What could this forthcoming Father’s day (Sunday 18th June people) have in common with dating? Well we’ve been doing a little research and the answer is quite a lot, actually!
Describe your current or ideal partner in few words. What is he like? Stable, reliable and responsible? Or witty, fun and adventurous? And what about your father? Same? Ring any bells? Well, it’s not so strange for women to choose and eventually marry a guy who might be a younger version of her own father. Eeeow, no way, really? Yup. Read up:
Setting a standard for love
Relationship therapist Dr Judith Wright says: ‘It’s called pre-sexual programming. As infants, we develop an unconscious schema of what love is, based on the way we are treated by our primary caregivers. Then as adults, we’re attracted to people who stimulate us in the same way.’
Share similar personal traits?
Another study – by Glenn Geher – reaffirms Dr Wright’s theory that women tend to choose a partner who is similar to her father. Glenn Geher conducted an experiment where he asked women to describe both their current boyfriends/husbands and also to give characteristics about their dads.
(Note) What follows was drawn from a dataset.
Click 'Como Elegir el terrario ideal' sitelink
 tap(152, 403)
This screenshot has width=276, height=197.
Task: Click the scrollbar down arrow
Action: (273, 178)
He went as far as interviewing their fathers to form his objective opinion. He discovered that the subject’s partners and their fathers had so much in common, that it was impossible to call a mere coincidence.
The DailyMail went as far as suggested that our partners are not only similar to our fathers in character, but in looks too. To prove this, they conducted a survey, asking 400 women (from two-parent families, currently in relationships) about hair and eye colour of their father and partner. The results showed that women would more likely go for a partner with the same eye and hair colour as their fathers. So if your dad has blue eyes and blonde hair, maybe Brad Pitt is your destiny?
A 2008 study from the University of Pécs in Hungary found significant facial resemblance between women’s husbands and their fathers, specifically the resemblance in facial proportions – in the nose and eye area.
Good thing or freaky?
So its a proved phenomena that we date a guy who is somehow similar to our father. Is it really such a big thing? Well, obviously, if we had a great dad – caring, supportive and understanding we were set on a right course as it’s more likely that we will not be attracted to bad guys with bad habits. But what if our dad (no matter how much we love him and thank him for everything he’s done for us) was not the perfect dad? If you went through disappointment and broken promises as a child, you may never be satisfied in a relationship with a similar type of a person and you need to really identify the repeat pattern here.
Dr. Wright adds, ‘Ideally, your partner will be an improved, evolved version of your or father.’ She recommends making a list of all the characteristics your past partners have in common with your father. ‘Just recognising these triggers and becoming aware of what patterns of behaviour you’re at risk of falling into can help break negative cycles of behaviour.’
So, are you a daddy’s girl? What are your thoughts on the matter?